On September 17, 2022 the Twins selected Wallner's contract and promoted him to the major leagues for the first time. He made his MLB debut that night, hitting a solo home run off of Shane Bieber of the Cleveland Guardians for his first MLB hit. Over 57 at-bats for the Twins in 2022, Wallner hit .228 with two home runs and ten RBI.

Wallner was optioned to Triple-A St. Paul to begin the 2023 season. He was called up to the majors for the first time in early April and went hitless in six games between April 8–15. He was recalled from Triple-A again on May 23 after Trevor Larnach contracted pneumonia. Over 76 games for Minnesota in 2023, Wallner batted .249 with 14 home runs and 41 RBI. With St. Paul, he hit .291 with 11 home runs and 47 RBI across 67 games.
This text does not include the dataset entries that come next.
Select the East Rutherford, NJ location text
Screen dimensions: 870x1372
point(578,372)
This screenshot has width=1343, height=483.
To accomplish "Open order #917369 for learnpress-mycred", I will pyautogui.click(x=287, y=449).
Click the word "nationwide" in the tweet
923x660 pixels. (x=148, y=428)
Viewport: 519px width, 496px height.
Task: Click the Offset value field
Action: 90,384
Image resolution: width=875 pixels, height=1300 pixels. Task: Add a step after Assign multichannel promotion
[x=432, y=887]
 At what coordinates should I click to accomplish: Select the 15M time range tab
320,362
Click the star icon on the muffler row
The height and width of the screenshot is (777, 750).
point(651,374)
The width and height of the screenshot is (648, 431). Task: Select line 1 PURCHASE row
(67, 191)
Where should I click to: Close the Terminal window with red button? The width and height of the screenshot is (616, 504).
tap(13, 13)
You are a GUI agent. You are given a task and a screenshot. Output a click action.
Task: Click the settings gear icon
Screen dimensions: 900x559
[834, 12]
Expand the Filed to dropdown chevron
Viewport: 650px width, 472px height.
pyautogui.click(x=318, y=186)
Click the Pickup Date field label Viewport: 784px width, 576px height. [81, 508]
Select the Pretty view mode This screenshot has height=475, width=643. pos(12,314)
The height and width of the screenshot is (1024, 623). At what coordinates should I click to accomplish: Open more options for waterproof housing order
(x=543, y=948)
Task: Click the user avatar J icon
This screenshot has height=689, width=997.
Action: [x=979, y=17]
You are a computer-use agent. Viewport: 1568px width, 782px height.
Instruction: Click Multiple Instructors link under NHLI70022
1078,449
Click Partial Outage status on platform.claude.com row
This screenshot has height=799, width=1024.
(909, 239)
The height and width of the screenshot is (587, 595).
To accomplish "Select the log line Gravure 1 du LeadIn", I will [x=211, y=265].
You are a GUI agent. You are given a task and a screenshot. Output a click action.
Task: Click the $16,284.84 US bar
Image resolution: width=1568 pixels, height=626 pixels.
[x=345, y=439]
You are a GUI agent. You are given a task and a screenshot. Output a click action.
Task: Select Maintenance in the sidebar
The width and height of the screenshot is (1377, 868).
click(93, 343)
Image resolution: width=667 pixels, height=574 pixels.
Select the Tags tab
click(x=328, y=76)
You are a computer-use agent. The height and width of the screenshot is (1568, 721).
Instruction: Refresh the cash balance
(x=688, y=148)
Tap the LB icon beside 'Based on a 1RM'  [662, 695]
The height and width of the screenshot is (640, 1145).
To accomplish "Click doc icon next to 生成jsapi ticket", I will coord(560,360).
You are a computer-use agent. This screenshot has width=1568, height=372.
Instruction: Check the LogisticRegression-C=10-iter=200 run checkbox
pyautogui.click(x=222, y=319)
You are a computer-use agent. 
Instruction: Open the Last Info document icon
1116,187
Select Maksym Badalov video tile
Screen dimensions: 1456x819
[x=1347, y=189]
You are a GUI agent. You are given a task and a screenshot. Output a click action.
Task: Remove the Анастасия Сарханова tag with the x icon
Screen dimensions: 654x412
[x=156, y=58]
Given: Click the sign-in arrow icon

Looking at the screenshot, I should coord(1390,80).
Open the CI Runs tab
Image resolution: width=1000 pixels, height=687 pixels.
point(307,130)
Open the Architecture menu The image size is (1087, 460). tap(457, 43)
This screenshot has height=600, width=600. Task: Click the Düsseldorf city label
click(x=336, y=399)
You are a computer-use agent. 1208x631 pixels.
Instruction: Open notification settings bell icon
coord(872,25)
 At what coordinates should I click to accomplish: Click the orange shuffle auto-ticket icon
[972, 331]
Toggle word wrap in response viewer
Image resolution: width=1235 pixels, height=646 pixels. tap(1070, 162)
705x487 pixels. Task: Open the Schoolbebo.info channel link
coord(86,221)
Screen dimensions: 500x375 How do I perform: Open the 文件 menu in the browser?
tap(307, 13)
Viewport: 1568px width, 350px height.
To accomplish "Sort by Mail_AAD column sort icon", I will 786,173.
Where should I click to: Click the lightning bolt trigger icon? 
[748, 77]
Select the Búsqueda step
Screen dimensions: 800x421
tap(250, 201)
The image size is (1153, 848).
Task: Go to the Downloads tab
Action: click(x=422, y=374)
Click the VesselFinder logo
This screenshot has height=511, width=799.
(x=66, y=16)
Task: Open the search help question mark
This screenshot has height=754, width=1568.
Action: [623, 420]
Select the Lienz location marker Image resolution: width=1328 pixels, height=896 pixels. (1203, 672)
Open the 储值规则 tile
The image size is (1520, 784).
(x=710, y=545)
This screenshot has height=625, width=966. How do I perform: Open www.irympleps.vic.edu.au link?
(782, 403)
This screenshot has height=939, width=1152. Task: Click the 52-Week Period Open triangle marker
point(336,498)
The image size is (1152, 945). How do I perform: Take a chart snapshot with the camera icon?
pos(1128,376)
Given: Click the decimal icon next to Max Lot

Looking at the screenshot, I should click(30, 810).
Wallner played in 75 games for Minnesota in 2024 and hit .259 with 13 home runs and 37 RBI, missing the end of the season due to an oblique strain. He also played in 67 games for St. Paul, and batted .259 with 19 home runs and 53 RBI.

Wallner opened the 2025 season as Minnesota's starting right fielder. He missed over a month during the season due a hamstring strain. In 104 appearances for Minnesota, Wallner batted .202/.311/.464 with 22 home runs, 40 RBI, and four stolen bases. On September 19, 2025, Wallner was placed on the injured list due to a right oblique strain, ending his season.

Wallner was the Twins' starting right fielder on Opening Day in 2026. He played in 34 games for the Twins and struggled to a .167 batting average with four home runs and three doubles before he was optioned to St. Paul on May 14.